━━━━━ Given passage ━━━━━
Likewise, Tom Alter, Indian actor, asserted, "As the Bible points out, to everything there is a season...The ballet takes us through the seasons of the human being -- anger, joy, frustration and happiness. It is our responsibility to maintain the universe but first of all we must love this gift from God."

Showing nature at its pristine best, replete with birds, animals, the seas, the ballet then goes on to show the havoc wrought by rapid industrialisation and urbanisation: manifested in a destruction of natural resources, ozone layer depletion, acid rain, tsunamis, flood, droughts, the greenhouse effect, all of which throws our ecosystem completely out of gear.

However, the ballet ends on a positive note -- human beings get a chance to restore their environment and return to a life of harmony and peace. The question arises whether in real life we will have this chance.

The show used a fusion of music and poetry, including Mozart and Tagore. The memorable programme was choreographed, directed and performed by Sharmila Ganguly, a classical Odissi dancer, along with the students of the troupe Mohini from Mount Sinai School in Ramnagar, Uttarakhand.
━━━━━ Data provided ━━━━━
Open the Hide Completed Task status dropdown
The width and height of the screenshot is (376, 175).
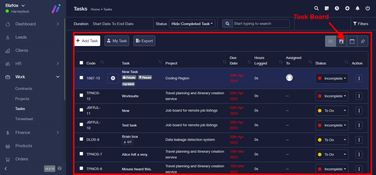point(192,24)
━━━━━
== The request ==
Using the ballet passage above, decide whether each statement agrees with it, answering yes or no and quoting the words that settle it: 1. The ballet ends on a negative note. 2. The show's music and poetry included Mozart and Tagore. 3. Sharmila Ganguly is a classical Kathak dancer.

== Task output ==
1. No: "the ballet ends on a positive note"
2. Yes: "The show used a fusion of music and poetry, including Mozart and Tagore."
3. No: "a classical Odissi dancer"